Na opinião de Lula, todas as inúmeras denúncias de violações de direitos humanos, de manipulação das eleições e de perseguição a dissidentes e jornalistas naquele país não passam de “narrativa que se construiu contra a Venezuela”. Lula então sugeriu ao “companheiro Maduro” que “construa a sua narrativa”, que “será infinitamente melhor do que a narrativa que eles têm contado contra você”.
“Eles”, no caso, são os “nossos adversários”, conforme Lula chama aqueles que “vão ter que pedir desculpas pelo estrago que eles fizeram na Venezuela”. Encabeçam essa lista os Estados Unidos e a União Europeia, que impuseram sanções contra o regime chavista por conta das atrocidades cometidas por Maduro. Na “narrativa” de Lula, americanos e europeus simplesmente “não gostam” de Maduro, por puro “preconceito”, e por isso resolveram inviabilizar o governo chavista – e as agruras dos venezuelanos, com hiperinflação, escalada da miséria e da fome e êxodo de 7 milhões de cidadãos em poucos anos, seriam resultado das sanções internacionais, e não da ruína do país promovida pelo chavismo.

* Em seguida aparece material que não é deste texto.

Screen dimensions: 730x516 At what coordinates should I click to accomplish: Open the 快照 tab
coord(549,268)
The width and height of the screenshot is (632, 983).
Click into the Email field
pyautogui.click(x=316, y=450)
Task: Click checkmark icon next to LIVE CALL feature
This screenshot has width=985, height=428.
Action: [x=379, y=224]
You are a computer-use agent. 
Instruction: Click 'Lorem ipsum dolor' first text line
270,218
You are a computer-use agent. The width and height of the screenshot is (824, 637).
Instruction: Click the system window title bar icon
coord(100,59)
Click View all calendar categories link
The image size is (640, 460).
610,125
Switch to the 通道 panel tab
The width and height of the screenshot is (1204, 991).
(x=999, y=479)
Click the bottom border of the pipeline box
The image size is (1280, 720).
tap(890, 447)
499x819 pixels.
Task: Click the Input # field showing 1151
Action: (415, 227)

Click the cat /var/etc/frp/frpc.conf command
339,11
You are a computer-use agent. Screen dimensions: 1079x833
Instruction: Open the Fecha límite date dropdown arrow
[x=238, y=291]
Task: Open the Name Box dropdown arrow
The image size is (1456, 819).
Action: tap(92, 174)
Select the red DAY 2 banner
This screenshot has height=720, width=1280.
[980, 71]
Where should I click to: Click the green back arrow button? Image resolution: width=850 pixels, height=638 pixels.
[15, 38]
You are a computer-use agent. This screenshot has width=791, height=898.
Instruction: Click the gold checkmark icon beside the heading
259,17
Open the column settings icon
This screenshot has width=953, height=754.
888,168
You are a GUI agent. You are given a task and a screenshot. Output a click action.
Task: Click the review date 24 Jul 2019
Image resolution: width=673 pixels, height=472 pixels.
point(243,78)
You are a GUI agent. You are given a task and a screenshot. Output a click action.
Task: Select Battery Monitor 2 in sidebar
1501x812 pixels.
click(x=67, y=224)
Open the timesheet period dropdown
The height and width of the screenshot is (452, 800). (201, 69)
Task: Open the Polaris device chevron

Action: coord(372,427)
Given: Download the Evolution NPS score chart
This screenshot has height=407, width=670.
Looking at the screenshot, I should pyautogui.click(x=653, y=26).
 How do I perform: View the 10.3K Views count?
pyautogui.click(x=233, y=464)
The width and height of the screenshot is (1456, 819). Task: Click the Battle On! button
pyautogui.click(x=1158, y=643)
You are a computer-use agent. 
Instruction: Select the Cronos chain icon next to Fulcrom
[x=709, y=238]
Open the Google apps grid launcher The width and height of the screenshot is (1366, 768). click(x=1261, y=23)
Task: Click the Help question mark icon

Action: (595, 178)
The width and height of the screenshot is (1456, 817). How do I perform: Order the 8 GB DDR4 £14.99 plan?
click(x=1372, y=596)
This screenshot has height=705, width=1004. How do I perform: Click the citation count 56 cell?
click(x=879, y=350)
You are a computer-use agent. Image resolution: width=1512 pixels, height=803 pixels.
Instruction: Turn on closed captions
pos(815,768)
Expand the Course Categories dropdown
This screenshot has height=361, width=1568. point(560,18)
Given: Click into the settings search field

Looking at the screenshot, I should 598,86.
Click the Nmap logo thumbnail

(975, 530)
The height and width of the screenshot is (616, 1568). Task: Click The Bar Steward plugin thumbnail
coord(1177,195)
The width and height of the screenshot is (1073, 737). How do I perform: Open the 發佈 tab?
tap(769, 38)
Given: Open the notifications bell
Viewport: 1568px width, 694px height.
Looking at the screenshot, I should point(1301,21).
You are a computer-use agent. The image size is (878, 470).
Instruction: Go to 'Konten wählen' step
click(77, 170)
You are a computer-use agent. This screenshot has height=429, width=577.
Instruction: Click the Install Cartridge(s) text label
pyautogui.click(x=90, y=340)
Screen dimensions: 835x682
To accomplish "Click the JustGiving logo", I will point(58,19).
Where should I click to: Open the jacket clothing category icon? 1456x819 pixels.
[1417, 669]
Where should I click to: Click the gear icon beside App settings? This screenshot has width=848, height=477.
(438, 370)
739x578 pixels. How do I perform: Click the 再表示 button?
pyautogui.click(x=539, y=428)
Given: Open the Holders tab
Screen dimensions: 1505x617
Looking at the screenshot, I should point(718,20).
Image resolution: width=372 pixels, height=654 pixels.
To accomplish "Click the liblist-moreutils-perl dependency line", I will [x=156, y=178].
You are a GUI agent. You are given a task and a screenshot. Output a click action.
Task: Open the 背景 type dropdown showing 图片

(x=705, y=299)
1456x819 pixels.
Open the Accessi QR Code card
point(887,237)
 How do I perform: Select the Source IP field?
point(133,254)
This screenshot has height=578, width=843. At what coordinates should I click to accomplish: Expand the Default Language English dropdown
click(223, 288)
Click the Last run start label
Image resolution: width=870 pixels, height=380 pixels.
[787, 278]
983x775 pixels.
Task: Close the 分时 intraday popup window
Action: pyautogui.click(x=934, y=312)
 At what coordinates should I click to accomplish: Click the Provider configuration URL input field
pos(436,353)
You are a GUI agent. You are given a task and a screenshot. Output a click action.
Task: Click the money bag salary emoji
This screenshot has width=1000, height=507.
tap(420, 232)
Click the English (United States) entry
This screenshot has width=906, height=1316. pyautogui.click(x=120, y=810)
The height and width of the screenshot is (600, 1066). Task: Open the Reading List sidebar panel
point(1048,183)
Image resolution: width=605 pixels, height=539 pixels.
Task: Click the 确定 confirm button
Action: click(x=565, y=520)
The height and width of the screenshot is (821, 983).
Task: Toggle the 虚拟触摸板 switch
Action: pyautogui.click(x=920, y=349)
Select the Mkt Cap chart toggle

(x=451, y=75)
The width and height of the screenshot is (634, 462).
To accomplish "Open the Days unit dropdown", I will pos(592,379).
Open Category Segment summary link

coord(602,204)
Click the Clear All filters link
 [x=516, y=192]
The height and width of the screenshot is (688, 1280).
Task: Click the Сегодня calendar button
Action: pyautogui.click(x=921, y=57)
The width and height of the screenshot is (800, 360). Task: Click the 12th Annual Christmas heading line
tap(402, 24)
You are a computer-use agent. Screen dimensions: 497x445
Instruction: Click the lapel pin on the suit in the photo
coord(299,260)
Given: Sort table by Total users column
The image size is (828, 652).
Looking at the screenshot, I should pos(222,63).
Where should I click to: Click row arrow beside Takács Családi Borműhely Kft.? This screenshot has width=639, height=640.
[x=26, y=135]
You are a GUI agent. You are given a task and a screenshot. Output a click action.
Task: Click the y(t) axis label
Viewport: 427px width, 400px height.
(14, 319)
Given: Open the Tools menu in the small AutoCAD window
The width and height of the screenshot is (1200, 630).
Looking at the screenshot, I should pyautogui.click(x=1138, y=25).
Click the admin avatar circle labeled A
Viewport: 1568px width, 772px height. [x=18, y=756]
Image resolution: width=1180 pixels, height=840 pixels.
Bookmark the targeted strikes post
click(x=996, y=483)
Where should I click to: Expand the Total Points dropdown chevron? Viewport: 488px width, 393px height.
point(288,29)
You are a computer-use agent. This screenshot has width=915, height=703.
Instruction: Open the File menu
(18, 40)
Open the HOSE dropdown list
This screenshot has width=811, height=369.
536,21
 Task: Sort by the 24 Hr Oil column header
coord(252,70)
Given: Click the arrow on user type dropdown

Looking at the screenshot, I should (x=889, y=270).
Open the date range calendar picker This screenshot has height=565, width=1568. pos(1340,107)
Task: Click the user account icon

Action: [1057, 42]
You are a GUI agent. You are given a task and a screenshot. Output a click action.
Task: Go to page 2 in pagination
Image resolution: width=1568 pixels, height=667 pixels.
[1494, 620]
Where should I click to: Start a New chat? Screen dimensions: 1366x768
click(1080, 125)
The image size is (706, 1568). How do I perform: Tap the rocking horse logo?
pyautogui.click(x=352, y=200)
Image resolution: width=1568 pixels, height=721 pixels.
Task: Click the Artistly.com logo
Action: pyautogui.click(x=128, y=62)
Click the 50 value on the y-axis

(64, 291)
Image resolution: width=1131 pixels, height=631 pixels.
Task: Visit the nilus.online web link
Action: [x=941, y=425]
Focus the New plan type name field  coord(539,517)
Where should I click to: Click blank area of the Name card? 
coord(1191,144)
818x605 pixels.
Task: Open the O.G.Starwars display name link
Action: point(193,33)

Não há dúvidas de que o Brasil deveria restabelecer relações com a Venezuela, grosseiramente rompidas, por razões puramente ideológicas, pelo governo Bolsonaro. Exportamos para o vizinho cerca de US$ 1 bilhão e importamos quase US$ 500 milhões. Ambos compartilham mais de 2 mil km de fronteira na Região Amazônica, delicada tanto do ponto de vista ambiental quanto em razão do narcotráfico. Cerca de 20 mil brasileiros vivem na Venezuela, e, entre imigrantes e refugiados, há mais de 300 mil venezuelanos no Brasil.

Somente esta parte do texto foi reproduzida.